Chamber Chat - End of Year Inventory

Dec 09

By Meg Moss

 

With the holidays upon us, increased sales are helping put many retailers in the black. While this is great news, there is one major task left to do. Count your inventory.

 

This is the time of year that all retail businesses – big and small – need to complete their inventory for year-end tax requirements and financial statements. It’s not the most fun task, but is certainly essential.

 

In addition to those tax requirements, there are several other reasons that it is good to do that year-end product count. Entrepreneur did an article called “What You Need to Know About Managing Retail Inventory”, and it outlined a few of those “other reasons”. First, theft control. Physical counts of products are a great way to make sure that sales match order information, and that there are no differences due to employee or customer theft. According to FitSmallBusiness,   shoplifting accounts for around 37% of retail loss in the United States. There are several ways to reduce your vulnerability. Store organization is one of them. Keep an open floor layout so that most items are visible, and utilize mirrors as needed. Also keep most often, or most easily stolen items close to the register, and have your checkout counter near the front of the store.
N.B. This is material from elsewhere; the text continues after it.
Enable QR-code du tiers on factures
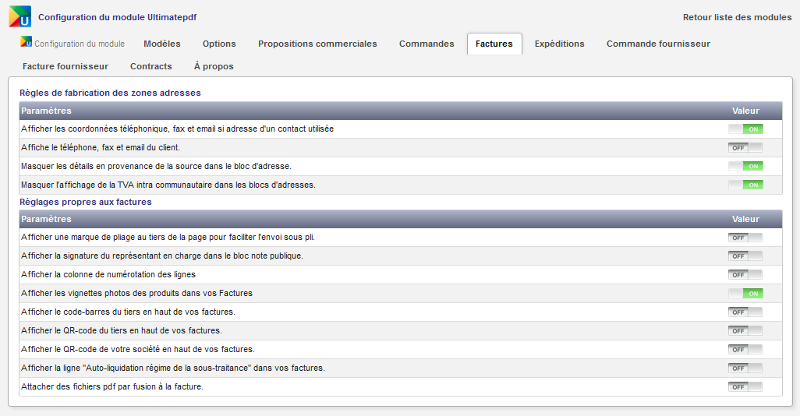This screenshot has width=800, height=416. pos(745,330)
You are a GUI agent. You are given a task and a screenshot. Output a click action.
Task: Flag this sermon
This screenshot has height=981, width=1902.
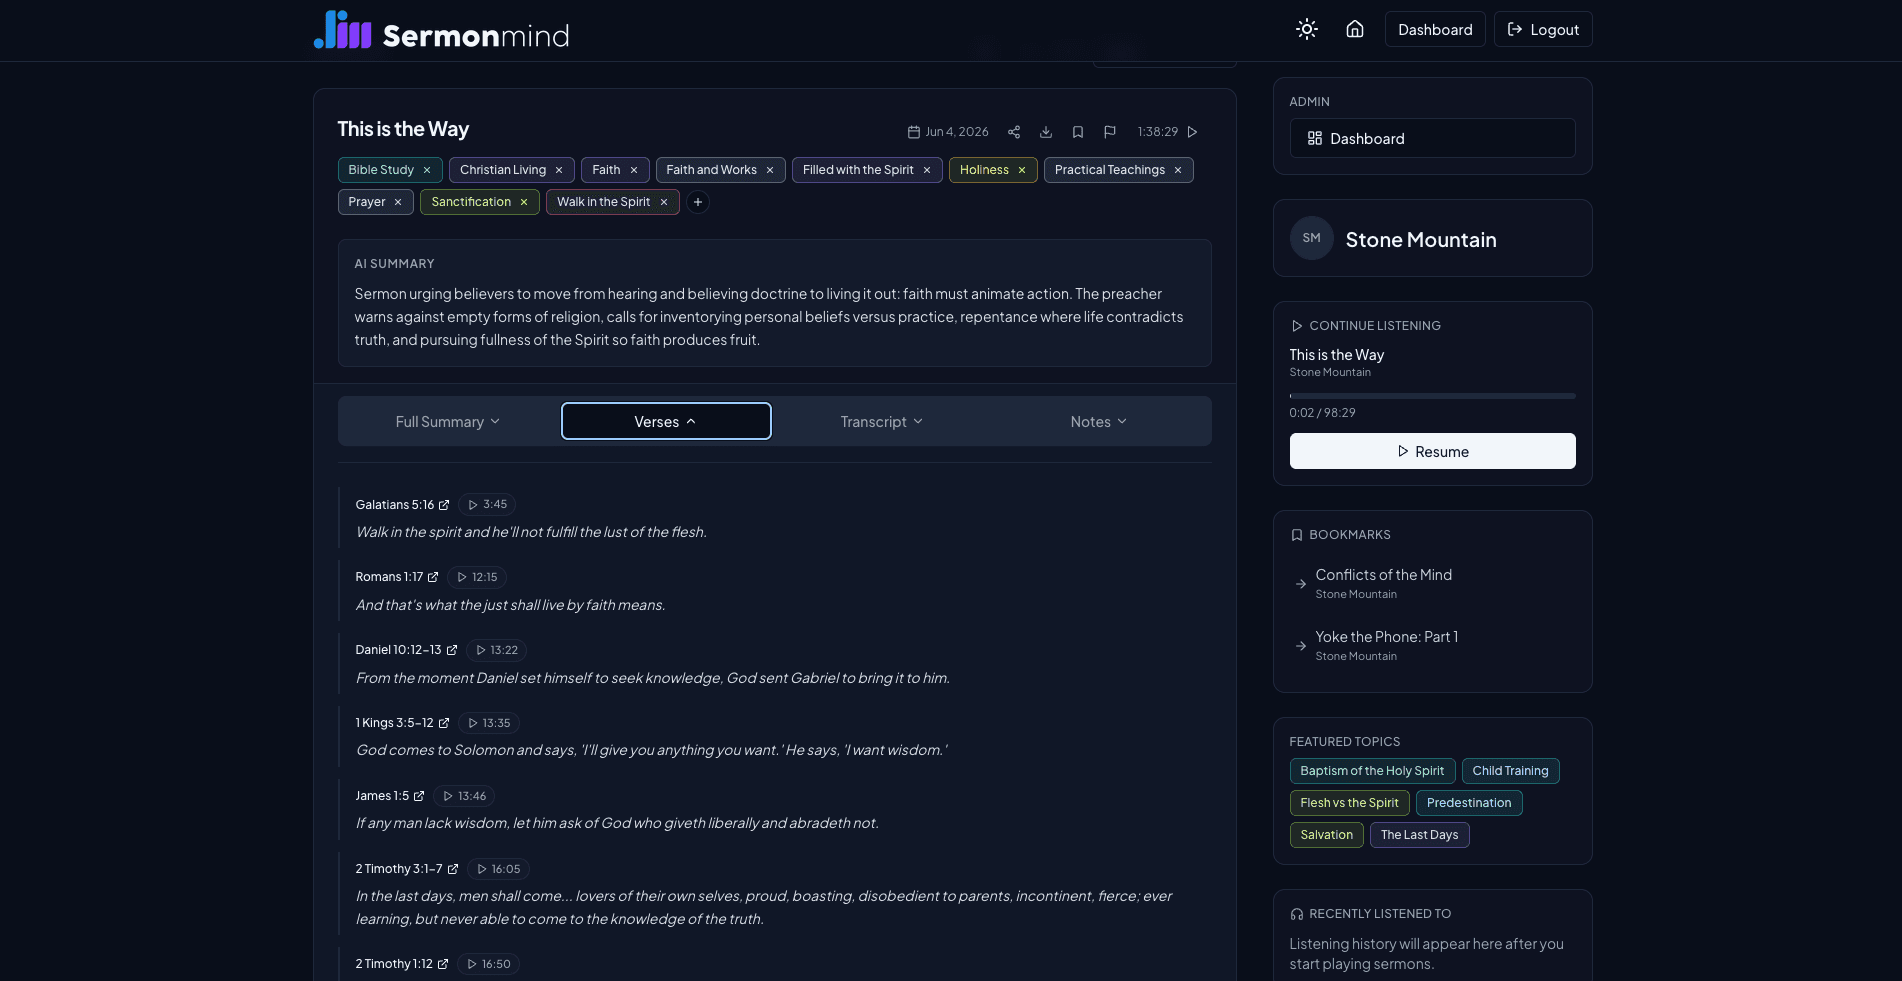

Additionally, educate your employees on what to look for, such as bulky clothing and switched tags.

 

Secondly, Entrepreneur says that another good reason for end of year inventory is for better customer service. Having a good picture of what inventory you have on hand helps make sure you can meet your customer’s needs, and stock up on things that are low in inventory.

 

Evaluate your sales. Another good reason for inventory counts. It’s a great opportunity to look back at the year and evaluate what products are selling and which might be worth dropping from your inventory all together. While this should be evaluated throughout the year, this time of year gives you a full twelve month history.

 

The North Carolina Retail Merchants Association provides tips on the task of physical inventory counts. First, schedule accordingly. It is a time-consuming process, but shutting everything down will affect your revenue. So first, clean up by getting everything in order. That way there’s no wasted time locating misplaced or mislabeled boxes. Organize products on shelves leading up to the count will make everything run more smoothly.

 

The NC Retailers Association also suggestions creating a map of the store or warehouse and divide the work between employees. Plan and assign tasks and create checklists for each employee. “Staff-up” to make sure you have enough people to handle the counts during the time slot you’ve allowed. Also, schedule employees to work in teams of two to make sure of accuracy. Sadly, according to the National Retail Federation, employee theft is the number one cause of inventory shrinkage.

 

Year-end inventory counts can be overwhelming, but with the right preparation and methods, it doesn’t have to be as bad as it sounds. Happy counting!